§ **The problem**: An exact transcription of the lines from the one holding "You are a GUI" to the end of the entries below, and nothing more, is the required answer. Please omit the pictures.

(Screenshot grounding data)
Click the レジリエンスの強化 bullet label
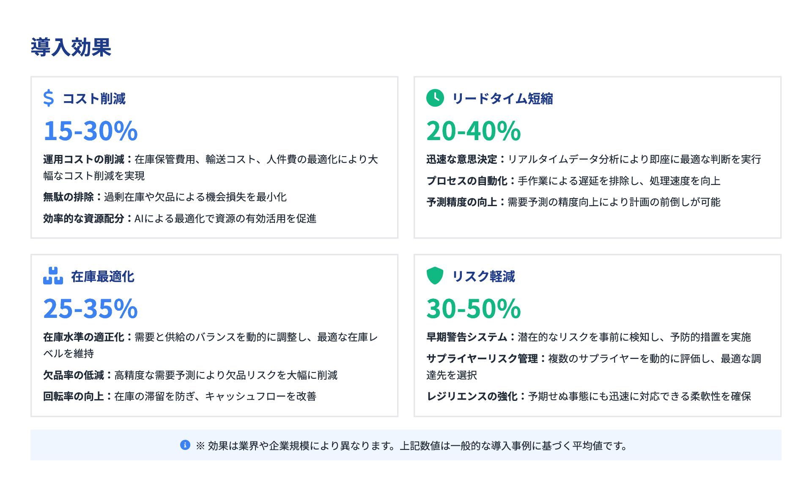 (472, 396)

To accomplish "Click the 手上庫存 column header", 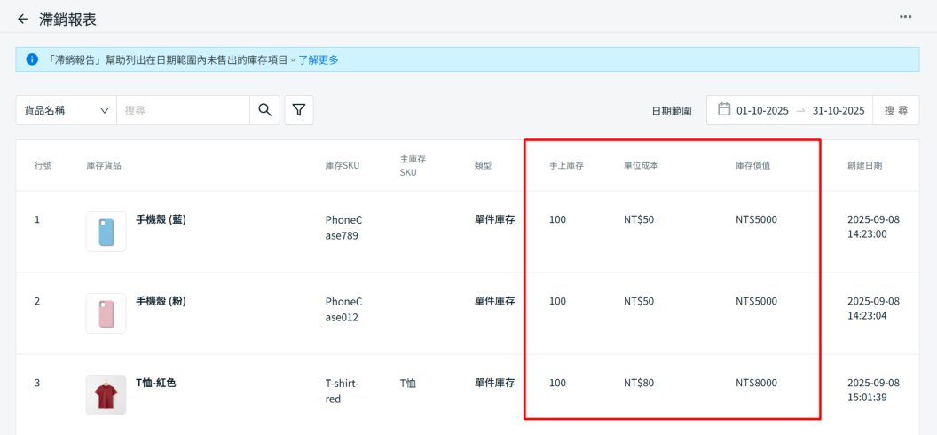I will pyautogui.click(x=566, y=166).
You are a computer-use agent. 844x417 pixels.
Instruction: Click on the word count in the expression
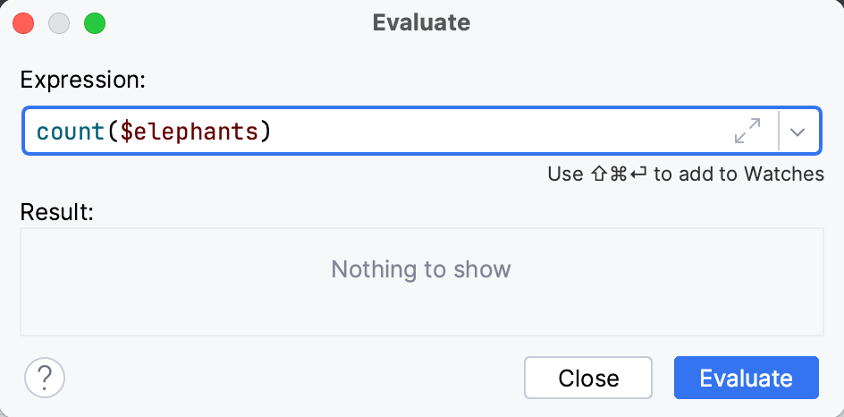point(71,132)
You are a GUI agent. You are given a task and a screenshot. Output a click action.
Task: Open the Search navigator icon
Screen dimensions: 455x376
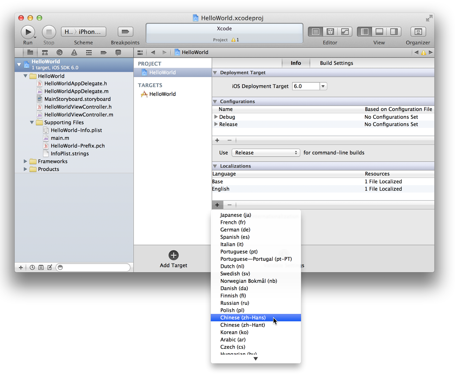60,53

§ **Finished task**:
You are a GUI agent. You are given a task and a screenshot. Output a click action.
Task: Open the Search navigator icon
Screen dimensions: 455x376
60,53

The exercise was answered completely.